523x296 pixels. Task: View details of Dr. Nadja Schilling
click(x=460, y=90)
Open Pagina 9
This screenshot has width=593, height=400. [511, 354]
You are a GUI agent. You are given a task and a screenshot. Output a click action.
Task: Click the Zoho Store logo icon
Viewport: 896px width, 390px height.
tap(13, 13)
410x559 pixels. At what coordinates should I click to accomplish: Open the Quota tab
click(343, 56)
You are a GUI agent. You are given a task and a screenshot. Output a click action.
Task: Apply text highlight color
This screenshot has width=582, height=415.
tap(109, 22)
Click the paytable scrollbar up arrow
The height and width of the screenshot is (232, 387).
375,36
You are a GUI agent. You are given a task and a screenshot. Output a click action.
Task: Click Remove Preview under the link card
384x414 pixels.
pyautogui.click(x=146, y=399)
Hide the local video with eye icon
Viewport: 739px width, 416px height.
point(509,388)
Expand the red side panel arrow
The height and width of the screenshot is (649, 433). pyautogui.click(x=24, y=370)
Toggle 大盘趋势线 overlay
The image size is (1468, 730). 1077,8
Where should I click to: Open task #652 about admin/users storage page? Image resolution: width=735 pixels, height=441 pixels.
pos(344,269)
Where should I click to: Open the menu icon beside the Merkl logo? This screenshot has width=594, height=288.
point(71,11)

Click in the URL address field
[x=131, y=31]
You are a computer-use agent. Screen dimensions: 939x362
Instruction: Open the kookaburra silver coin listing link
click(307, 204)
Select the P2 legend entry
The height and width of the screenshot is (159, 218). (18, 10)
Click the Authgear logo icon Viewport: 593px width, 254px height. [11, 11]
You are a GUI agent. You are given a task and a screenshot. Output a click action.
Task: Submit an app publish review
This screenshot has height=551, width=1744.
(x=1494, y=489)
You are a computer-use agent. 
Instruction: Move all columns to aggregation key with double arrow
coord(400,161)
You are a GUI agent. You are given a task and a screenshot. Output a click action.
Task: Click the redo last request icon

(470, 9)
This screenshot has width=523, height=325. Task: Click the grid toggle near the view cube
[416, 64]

#### [Activity]
Please report how many lines in the records contain the string "computer", and write nothing besides that number.

#### [Worked solution]
2